→ **抜粋**
よくわからない透明な酒を買った。4人とも精神的肉体的ダメージをおい、判断力が失われてきていた。ボーっとした面持ちで、宿へ帰った。
帰り道は犬のフンがたくさん落ちていた。
「あ、フン」
「フンですね」
「フンだなあ」
敗れたものたちのあわれな末路である。
帰り道は、真っ暗だった。街灯がまばらにしかないのだ。本当に真っ暗なのだ。
部屋でゆったりして、今日あったことをとりとめもなく話した。酒を開けた。透明な酒は独特なにおいがした。
「これ、接着剤のにおいがしますね」
加藤がすこし陰気な調子で的確なたとえをした。僕は、それ以降、その酒のことを接着剤としか思えなくなってしまった。喉を通すとどくどくな科学的甘味が喉を抜けた。50度近いアルコール濃度だったため、食道がひりひりした。うっとなりながらもそれしかないから、杯をあおった。
オネットが、トランプを取り出した。筑駒ダウトをやりましょう、オネットは、響かない声でそう言った。ベニヤ板のようなベッドの間にぼろぼろの机を持ってきて、4人で車座を組んだ。
筑駒ダウトとは、天才高校であるところの筑駒生のためにダウトのルールをすこし難しくしたようなものだった。筑駒のある時期のある代のある人たちの間で流行った?ものらしい?オネットは筑駒の卒業生なのであった。残念なことにこの旅行はかなり昔もことなので、ルールはもう思い出せない。
オネットは提案者らしく、なにやら戦略的なことを考えている風の顔つきで、カードをめくっていた。僕は酔ってきていたので、適当におもしろそうなタイミングで、ダウトという蛮行を繰り返した。山田は酔いすぎており、支離滅裂なことをしゃべりったり、ほかの人の順番を飛ばしたりしていた。すこしすると、山田の頭がゆらゆらと揺れだした。加藤はそもそも興味がなさそうにスマホをいじったりしながら適当にプレイをしていた。だらだらと筑駒ダウトはつづいた。
寡黙なオネットが突如は叫んだ。
「筑駒のメソッドが通じない!!」
賢いものたちに遊ばれるということが前提のダウトなので、適当なやつらがあまり深いことを考えずにプレイをしていることに、オネットは憤慨していた。僕の高校ではこんなことはあり得なかった!というようなことを述べ、荒々しくトランプをきっていた。時計の針もからからまわり、じょじょにじょじょにダウトは熱を帯びていった。あまりにもまずかった夕飯によるやけっぱち的な感情も、火に油の役割をおびているような気がした。加藤と山田は麻布高校出身だったので、麻布連合を形成して筑駒のオネットに対抗していた。

→ **課題 A**
抜粋で、加藤は透明な酒のにおいを何にたとえているか答えなさい。
→ **課題 B**
抜粋のうち、「オネットが、トランプを取り出」という語句を含むところから始まり「もことなので、ルールはもう思い出せない。」で終わる部分を、一字も変えずに書き写しなさい。

→ **収集データ**
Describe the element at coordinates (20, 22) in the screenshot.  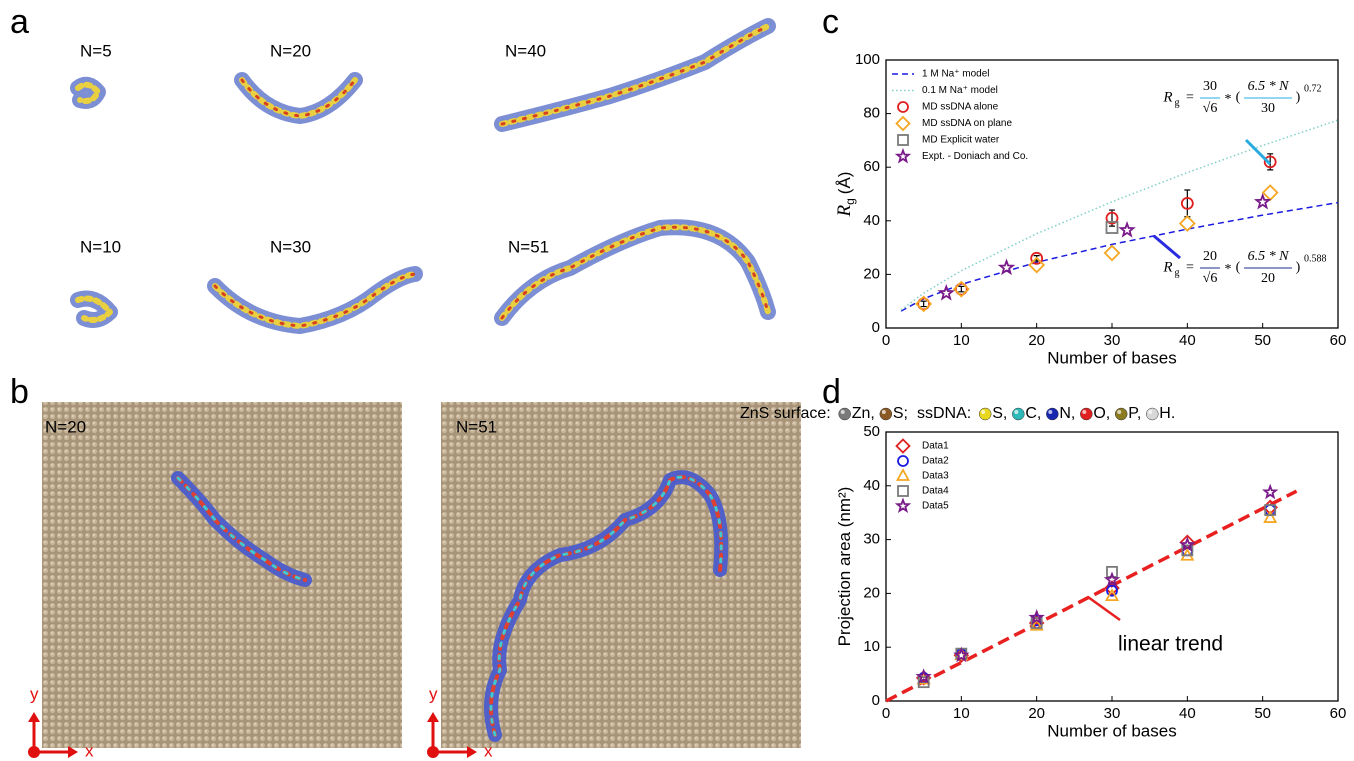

→ **解答 A**
接着剤

→ **解答 B**
オネットが、トランプを取り出した。筑駒ダウトをやりましょう、オネットは、響かない声でそう言った。ベニヤ板のようなベッドの間にぼろぼろの机を持ってきて、4人で車座を組んだ。
筑駒ダウトとは、天才高校であるところの筑駒生のためにダウトのルールをすこし難しくしたようなものだった。筑駒のある時期のある代のある人たちの間で流行った?ものらしい?オネットは筑駒の卒業生なのであった。残念なことにこの旅行はかなり昔もことなので、ルールはもう思い出せない。